L’article 1462 du 18 USC impose des sanctions similaires pour « l’introduction aux États-Unis […] pour le transport dans le commerce interétatique ou étranger » tout « drogue, médicament, article ou chose conçu, adapté ou destiné à produire un avortement, ou pour tout usage indécent ou immoral ; ou tout carte écrite ou imprimée, lettre, circulaire, livre, brochure, publicité ou avis de toute sorte donnant des informations, directement ou indirectement, sur où, comment, ou de qui, ou par quels moyens l’un de ces articles, matières ou choses mentionnés peut être obtenu ou fabriqué. »

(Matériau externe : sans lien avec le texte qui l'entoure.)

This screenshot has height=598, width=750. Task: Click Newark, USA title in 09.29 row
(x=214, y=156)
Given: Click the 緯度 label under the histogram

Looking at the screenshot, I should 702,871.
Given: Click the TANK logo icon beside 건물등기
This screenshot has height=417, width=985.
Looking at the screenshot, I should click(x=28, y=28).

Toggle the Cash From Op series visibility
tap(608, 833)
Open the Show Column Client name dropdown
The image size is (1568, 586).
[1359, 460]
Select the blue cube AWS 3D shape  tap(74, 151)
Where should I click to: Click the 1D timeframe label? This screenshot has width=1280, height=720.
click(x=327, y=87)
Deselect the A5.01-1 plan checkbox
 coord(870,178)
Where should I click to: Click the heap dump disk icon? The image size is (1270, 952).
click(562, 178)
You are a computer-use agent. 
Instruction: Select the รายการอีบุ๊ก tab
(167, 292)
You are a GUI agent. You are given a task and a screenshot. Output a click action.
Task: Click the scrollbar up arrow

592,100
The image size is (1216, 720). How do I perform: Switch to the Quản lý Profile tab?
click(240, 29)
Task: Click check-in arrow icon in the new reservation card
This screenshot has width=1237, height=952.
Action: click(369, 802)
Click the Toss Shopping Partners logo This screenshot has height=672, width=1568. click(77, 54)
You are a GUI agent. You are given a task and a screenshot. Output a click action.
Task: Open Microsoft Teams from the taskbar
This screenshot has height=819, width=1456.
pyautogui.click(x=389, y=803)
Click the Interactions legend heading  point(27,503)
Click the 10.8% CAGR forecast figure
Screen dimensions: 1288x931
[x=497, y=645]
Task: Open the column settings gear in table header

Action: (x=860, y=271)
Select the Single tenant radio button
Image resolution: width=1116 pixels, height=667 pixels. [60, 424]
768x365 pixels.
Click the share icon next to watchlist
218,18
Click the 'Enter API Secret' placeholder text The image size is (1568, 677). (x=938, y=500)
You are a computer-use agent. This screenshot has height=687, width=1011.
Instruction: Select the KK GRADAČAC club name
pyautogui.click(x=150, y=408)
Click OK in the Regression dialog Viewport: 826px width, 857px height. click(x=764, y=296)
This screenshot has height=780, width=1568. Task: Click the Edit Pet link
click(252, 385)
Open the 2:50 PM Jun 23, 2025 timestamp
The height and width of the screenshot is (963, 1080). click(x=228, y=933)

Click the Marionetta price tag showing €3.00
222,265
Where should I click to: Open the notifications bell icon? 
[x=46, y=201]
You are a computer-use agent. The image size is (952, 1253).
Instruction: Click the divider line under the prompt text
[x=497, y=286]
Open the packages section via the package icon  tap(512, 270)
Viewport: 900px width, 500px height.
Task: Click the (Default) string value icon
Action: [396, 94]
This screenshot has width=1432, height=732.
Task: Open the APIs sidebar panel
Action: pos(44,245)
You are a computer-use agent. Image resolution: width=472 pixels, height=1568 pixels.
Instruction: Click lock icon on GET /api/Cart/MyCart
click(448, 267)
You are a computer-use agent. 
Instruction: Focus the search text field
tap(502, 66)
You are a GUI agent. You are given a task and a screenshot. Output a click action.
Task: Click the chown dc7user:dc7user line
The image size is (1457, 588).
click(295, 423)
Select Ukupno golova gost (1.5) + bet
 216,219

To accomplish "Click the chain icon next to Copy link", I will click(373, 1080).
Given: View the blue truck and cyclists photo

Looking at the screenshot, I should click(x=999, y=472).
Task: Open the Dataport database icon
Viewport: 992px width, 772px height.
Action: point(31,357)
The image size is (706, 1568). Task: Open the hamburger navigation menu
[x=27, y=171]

La chute de l’arrêt Roe ayant soudainement rendu les avortements chirurgicaux illégaux dans de nombreux États, les militants de l’avortement ont suggéré d’envoyer par courrier des pilules abortives des États favorables à l’avortement aux États favorables à la vie, comme moyen de contourner les interdictions d’avorter. En juin, le secrétaire américain à la santé et aux services sociaux, Xavier Becerra, a déclaré qu’il était d’un « impératif national » de protéger et d’accroître « l’accès » aux pilules abortives.

Mais les lois fédérales susmentionnées compliquent ces plans en rendant ces envois illégaux, quel que soit l’État d’où ils proviennent. Bien qu’il soit peu probable que l’administration Biden fasse appliquer la loi, toute personne qui la violerait risquerait d’être poursuivie par une future administration.

Ce mois-ci, le procureur général du Mississippi, Lynn Fitch, a cité les articles 1461 et 1462 du 18 USC dans une affaire impliquant le fabricant de pilules abortives GenBioPro, Inc. qui voulait faire invalider la loi à déclenchement (trigger law) de l’État sur l’avortement. GenBioPro a fait valoir, sans succès, que la loi l’empêchait indûment de vendre un « médicament approuvé par la FDA ».

« La loi à déclenchement n’entre pas en conflit avec une loi ou une politique fédérale et ne la contrecarre pas », a répondu Fitch. En réalité, « la loi fédérale adopte la politique inverse de ce que prétend GBP. La loi fédérale criminalise l’utilisation du courrier pour faire ce que GBP demande à cette Cour de lui permettre de faire : distribuer des médicaments induisant l’avortement. »

Dans tout le pays, le géant de l’avortement Planned Parenthood a suspendu les avortements ou fermé des sites en réaction à la chute de Roe, et les procureurs généraux pro-vie ont déclaré leur intention de faire respecter les interdictions d’avorter dûment promulguées dans leurs États.

Mais les procureurs gauchistes de dizaines de localités ont juré de ne pas appliquer ces lois, et les militants pro-avortement ont recentré leurs efforts sur le soutien des déplacements inter-États pour l’avortement, et l’inscription des « droits » à l’avortement dans les constitutions des États — garantissant ainsi la poursuite des travaux et des débats sur la perspective de l’interdiction de l’avortement au niveau national. Entre-temps, le président Joe Biden a appelé à élire davantage de démocrates au Congrès pour qu’ils soutiennent la codification d’un « droit » à l’avortement à la demande dans la loi fédérale.